Anyway, after playing a few games over the board I have found that I lose a lot of chess games because I sometimes get too puffed up and let the psychology of game have a negative impact on the game, as well as, I move too fast!  In my earlier blogs I stated that I first started playing speed chess very slow, and needed an additional 8 minutes to my best friends 2 minutes to give him a pathetic game that he would always win either with checkmate, or surprisingly with time.  I've come a long way, but now I realize a big part of why my chess rating hasn't improved much over the years is because I take losing too lightly and often reckon the loss to bad luck or something dumb like that.  I lost, because I didn't see his tactics.  I didn't see his tactics, because in part I was moving too fast and wasn't looking, and that I chalk up a lot of my losses to just "oh he just got lucky," nah, chess is about precise calculations, he just simply made a better one, and I it has come to the point where I need to now take my time and slow down a little to look for those moves.  So now I know what needs to be done is I need to take my opponents moves seriously, and learn to think more about moves when the situation calls for it in the speed games that I play because I am fast enough now to make up for lost time after I find the continuation.

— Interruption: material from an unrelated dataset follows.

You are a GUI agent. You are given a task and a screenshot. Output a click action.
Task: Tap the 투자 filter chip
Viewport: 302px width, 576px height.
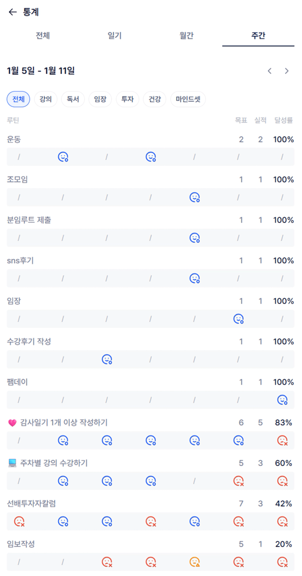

There is also the issue of me not wanting to play too many 5 minute games when I should so I can get a nice chance to slow things down by a lot to help clarity of thought set in for awhile and then move back to 3 minute chess.  However, I am so used to the 3 minute game now that I actually think 5 minutes is too long!  and now it seems my attention get's lost in online games lately as I have a hard time getting back into the game after a 1 or 2 day break and just moving the pieces with little thinking as I usually would in speed chess, but it's been 2 days since I was at the board so I forgot the basic continuations of that setup!  

Sometimes it's not about chess pieces, but about the psychology of the game, and time management.  Especially in speed chess, where time is king.  Things I can also improve on is learning to create traps of my own instead of most of the time just waiting for my opponent to try and attack.  Not really waiting because the people I play against always attack so I really don't have to wait it comes to me really fast!